Remember, human blood types are A, B, AB and O. These are based on antigens which are attached to and mark the blood cell types. Type O doesn't have antigens which means those organs can go to any patient. The other blood types must be matched limiting who they can go to.

A new study has found a possible way to convert all blood types to the universal or O type. Researchers looked and found two enzymes naturally occurring in our guts that removes antigens on cells. So, researchers tested the enzymes on a set of donated lungs with type A blood. After just one hour, ninety percent of the A antigens were removed. After four hours, ninety seven percent were gone. That's phenomenal!

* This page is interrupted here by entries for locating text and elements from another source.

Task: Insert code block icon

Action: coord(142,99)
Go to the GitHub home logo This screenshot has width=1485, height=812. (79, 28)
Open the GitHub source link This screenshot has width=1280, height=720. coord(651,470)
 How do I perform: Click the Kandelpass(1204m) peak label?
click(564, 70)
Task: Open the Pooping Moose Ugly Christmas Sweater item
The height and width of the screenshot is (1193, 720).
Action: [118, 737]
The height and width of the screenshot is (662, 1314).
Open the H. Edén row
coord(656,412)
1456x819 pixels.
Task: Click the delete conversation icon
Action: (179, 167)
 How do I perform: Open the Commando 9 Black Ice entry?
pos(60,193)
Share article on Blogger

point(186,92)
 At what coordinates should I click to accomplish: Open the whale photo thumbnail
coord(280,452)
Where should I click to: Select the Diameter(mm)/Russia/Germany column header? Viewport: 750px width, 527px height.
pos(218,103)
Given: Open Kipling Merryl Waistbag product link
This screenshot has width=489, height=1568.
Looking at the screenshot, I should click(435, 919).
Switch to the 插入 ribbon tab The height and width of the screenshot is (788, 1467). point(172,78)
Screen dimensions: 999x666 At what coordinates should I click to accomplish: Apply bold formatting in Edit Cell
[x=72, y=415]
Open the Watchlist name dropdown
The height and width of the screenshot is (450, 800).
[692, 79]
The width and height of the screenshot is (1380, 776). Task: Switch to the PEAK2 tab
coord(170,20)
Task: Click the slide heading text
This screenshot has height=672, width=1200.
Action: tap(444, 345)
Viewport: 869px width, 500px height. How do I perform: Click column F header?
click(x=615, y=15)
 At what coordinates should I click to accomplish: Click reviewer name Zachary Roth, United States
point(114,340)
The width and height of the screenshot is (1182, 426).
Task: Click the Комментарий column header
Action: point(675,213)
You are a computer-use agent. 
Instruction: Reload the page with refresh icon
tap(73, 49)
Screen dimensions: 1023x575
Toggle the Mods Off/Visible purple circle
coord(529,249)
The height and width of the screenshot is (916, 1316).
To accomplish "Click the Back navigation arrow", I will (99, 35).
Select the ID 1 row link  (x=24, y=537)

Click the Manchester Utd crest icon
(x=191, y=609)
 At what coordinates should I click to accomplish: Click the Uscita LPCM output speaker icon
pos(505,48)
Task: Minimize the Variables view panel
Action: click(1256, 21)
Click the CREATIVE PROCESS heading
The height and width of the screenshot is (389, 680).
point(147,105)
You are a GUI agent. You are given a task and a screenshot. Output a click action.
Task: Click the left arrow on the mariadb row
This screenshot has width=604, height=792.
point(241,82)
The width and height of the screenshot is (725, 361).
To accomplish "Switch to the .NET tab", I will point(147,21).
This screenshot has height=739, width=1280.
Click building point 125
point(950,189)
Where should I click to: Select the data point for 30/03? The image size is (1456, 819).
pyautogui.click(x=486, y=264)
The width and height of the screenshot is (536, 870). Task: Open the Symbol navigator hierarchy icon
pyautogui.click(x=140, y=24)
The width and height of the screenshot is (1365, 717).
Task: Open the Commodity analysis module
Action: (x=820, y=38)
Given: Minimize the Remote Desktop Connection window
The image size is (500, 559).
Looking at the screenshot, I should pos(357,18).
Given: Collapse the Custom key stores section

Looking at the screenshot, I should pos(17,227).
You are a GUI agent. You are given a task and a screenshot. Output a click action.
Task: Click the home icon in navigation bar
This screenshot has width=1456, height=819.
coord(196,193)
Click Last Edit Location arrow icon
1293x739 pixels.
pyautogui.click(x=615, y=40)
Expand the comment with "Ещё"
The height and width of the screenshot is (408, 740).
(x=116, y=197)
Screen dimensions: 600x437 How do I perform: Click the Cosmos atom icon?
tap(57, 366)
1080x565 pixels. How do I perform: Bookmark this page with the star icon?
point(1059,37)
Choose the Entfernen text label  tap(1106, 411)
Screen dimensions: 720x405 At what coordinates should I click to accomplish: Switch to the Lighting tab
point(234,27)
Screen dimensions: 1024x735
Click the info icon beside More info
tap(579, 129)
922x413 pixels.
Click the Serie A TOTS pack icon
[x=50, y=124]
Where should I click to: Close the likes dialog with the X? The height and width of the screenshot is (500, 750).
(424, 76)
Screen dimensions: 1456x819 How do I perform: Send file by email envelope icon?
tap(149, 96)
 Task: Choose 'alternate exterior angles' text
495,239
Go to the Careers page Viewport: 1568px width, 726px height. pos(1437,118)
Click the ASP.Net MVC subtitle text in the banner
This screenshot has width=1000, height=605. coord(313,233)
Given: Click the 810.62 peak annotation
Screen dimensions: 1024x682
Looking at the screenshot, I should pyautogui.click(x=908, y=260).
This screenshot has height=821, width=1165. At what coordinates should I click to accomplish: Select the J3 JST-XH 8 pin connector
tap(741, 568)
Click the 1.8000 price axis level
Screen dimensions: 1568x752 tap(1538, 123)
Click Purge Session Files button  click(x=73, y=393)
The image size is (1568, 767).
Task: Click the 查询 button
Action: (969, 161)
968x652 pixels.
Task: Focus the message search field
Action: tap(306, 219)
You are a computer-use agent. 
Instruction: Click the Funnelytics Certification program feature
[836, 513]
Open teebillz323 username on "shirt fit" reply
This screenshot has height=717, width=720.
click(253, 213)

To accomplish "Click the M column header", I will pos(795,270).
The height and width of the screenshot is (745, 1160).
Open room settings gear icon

Next, they'll test the enzymes on Type B antigens. If successful, all donated tissue could one day be converted to universal organs. Studies are already planned to transplant the converted Type A lungs into studies with mice and pigs.

A new machine will be able to not only oxygenate the lungs for surgery, it will use the enzyme discovered in the study to convert the lungs to the universal type.

More Information

Siamese Cats Researchers Want to Create 'Universal Donor' Lungs
An experiment to change the blood type of donated organs could be a first step to shortening transplant wait times...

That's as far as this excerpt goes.